Domingo Narciso trataba una y otra vez de completar aquella carta sin saber cómo expresar sus sentimientos. La muerte de su padre la vivía desde una gran distancia, la que le imponía el espacio, pero también la que había marcado el tiempo. Un tiempo de más de veinte años en que no se habían visto ni escuchado. Un tiempo que se manifestaba en la falta de conocimiento. Quizá fue eso lo que más le espantó, lo que más dolor le causó, la ignorancia de lo vivido por los suyos, los que permanecían en el lugar de su inicio, donde comenzó la vida, el lugar al que todavía hoy sentía que pertenecía.
Los oyó revolotear por el patio, llenando con el sonido de su eco las habitaciones, siempre risueños, curiosos, ágiles, y reconoció una vez más el largo recorrido que le separaba de sus hijos. Mientras él no podía desligarse de aquel lejano verde valle de su infancia, de aquella casa de piedra fría y aquel hogar siempre humeante, sus hijos eran de esta tierra de sol y maguey, eran sobre todas las cosas americanos.

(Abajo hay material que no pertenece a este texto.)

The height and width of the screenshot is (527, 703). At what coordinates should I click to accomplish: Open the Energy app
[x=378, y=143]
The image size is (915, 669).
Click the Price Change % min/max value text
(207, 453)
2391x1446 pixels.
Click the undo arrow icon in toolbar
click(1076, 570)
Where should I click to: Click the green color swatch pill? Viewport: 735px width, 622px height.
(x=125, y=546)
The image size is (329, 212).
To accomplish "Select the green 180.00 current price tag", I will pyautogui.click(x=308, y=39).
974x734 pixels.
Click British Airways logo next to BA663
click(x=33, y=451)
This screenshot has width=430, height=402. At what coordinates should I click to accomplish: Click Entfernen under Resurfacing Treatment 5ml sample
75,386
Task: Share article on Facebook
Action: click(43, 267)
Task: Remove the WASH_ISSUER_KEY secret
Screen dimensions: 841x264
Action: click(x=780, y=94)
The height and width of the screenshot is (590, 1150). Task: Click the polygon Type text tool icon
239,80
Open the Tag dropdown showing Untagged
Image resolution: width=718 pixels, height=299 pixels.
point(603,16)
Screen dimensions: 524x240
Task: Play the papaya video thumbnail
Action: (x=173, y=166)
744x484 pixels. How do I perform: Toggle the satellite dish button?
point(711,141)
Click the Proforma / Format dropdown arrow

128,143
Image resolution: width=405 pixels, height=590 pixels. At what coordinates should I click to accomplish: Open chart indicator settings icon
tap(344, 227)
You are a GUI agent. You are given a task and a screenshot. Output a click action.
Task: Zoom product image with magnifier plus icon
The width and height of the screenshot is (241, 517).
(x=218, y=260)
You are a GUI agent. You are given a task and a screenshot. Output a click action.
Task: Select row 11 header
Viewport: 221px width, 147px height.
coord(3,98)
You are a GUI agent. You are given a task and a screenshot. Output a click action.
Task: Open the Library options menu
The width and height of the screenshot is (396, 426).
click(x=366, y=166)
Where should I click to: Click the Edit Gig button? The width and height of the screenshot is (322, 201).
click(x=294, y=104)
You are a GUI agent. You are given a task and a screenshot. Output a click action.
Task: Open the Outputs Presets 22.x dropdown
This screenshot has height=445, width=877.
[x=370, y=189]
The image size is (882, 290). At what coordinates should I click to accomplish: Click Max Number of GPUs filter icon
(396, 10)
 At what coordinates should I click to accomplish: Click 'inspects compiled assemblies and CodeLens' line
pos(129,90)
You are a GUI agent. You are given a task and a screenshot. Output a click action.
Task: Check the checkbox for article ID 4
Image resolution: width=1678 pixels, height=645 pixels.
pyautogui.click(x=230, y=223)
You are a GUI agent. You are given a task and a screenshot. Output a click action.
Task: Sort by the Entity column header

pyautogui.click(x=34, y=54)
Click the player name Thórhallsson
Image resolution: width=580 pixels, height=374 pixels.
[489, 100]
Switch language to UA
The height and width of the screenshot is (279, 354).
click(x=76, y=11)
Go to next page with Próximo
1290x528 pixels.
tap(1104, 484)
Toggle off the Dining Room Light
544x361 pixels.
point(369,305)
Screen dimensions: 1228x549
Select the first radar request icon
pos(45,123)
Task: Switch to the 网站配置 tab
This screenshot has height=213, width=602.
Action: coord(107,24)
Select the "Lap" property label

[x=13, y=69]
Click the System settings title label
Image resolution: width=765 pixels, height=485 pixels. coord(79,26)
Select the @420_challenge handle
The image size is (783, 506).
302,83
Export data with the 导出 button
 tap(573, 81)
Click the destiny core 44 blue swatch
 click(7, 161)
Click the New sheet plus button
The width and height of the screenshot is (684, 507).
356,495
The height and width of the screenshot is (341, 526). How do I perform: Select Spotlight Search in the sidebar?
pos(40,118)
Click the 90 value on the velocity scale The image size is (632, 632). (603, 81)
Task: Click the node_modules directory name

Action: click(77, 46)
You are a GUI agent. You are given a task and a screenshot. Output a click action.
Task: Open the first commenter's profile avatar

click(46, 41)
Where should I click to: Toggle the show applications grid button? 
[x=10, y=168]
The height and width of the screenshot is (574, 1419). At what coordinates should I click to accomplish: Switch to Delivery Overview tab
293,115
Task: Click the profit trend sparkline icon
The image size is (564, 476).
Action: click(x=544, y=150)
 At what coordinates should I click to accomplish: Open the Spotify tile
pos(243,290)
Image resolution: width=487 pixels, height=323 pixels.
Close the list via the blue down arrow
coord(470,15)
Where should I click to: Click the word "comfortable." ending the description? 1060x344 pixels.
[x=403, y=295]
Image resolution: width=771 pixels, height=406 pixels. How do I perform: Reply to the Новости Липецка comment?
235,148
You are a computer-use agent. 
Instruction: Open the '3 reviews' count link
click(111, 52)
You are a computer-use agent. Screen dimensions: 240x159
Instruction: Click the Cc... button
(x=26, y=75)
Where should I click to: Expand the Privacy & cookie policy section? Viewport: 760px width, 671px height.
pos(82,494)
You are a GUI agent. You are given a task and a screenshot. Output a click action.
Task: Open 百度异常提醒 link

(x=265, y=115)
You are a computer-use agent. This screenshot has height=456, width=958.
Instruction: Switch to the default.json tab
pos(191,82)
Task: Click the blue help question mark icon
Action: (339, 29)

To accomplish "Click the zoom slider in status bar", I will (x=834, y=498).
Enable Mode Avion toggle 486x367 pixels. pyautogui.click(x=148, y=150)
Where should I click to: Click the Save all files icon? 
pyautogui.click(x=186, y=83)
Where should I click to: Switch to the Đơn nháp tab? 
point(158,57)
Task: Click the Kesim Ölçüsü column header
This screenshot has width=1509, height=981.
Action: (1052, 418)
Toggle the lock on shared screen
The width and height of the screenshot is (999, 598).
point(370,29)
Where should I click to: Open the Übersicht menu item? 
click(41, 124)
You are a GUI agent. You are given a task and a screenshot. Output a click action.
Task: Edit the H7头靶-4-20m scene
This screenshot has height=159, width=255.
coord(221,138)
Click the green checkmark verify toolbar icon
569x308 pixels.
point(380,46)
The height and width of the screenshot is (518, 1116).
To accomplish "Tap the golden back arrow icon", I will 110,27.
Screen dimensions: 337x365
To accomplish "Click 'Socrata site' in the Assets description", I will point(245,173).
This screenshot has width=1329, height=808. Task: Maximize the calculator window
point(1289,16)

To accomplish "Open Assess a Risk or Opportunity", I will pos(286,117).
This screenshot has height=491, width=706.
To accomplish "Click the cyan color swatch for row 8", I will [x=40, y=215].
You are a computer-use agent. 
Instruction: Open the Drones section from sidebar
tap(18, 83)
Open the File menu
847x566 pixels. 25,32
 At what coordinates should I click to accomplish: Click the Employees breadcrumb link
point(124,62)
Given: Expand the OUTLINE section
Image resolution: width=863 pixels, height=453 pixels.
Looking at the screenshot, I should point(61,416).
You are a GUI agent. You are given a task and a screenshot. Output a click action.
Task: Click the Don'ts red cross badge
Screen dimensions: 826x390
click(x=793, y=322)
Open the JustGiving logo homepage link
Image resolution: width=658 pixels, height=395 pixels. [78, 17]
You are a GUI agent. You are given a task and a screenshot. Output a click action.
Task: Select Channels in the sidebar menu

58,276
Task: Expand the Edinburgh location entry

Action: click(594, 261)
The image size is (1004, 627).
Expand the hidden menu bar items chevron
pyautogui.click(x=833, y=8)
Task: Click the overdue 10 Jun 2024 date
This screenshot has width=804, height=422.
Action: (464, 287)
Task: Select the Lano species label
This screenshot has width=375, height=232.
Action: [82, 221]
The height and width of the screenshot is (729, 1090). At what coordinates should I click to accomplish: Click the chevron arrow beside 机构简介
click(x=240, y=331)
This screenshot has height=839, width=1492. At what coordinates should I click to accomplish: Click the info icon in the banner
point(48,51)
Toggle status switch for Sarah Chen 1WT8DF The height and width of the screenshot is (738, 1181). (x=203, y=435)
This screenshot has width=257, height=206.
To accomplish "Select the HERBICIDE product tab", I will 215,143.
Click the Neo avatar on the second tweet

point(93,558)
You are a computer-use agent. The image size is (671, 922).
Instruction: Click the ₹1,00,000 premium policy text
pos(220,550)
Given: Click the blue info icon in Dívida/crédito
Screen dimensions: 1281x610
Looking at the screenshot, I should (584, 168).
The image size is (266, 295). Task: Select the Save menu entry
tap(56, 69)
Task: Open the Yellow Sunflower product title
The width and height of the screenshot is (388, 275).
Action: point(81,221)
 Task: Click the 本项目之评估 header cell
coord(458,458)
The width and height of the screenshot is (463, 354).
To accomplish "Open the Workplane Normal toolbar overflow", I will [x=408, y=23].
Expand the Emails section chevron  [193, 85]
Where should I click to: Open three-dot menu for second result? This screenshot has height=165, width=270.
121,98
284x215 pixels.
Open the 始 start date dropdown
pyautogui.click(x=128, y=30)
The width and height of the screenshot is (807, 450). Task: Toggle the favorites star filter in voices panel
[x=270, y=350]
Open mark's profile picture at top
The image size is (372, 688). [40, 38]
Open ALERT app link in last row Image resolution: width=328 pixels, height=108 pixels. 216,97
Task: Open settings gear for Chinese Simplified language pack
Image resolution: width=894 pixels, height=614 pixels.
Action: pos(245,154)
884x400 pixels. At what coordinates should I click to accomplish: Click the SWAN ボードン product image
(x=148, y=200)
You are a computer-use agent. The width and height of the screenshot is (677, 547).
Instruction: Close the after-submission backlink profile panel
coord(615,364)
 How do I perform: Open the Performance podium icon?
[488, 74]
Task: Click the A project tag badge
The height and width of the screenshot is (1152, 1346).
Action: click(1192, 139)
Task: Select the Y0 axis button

A menudo conversaba con Domingo Aldama de esas sensaciones que constataban una distancia infranqueable entre los que habían llegado, como ellos, años atrás, y sus descendientes. Ni qué decir de los nuevos españoles que se avecindaban en la villa adueñándose de todo sin preguntar a nadie. Ellos, Aldama, él y muchos otros, ya no se sentían tan extraños en este lugar, no como lo eran los recién llegados, los enviados por la Corona para gobernar esta Nueva España desde y por sus intereses, sin importar la tierra y las gentes que explotaban. Aldama, él y los otros amaban esta villa, la habían forjado palmo a palmo, alimentado, cuidado y adornado, y le habían dado hijos para que la defendieran. Por eso se sentía dividido entre dos mundos. Y aunque enseñó a sus hijos a amar Vizcaya, a saber del verde valle, de las montañas y de sus habitantes, siempre los guió para que trabajaran y lucharan como lo que realmente eran: americanos.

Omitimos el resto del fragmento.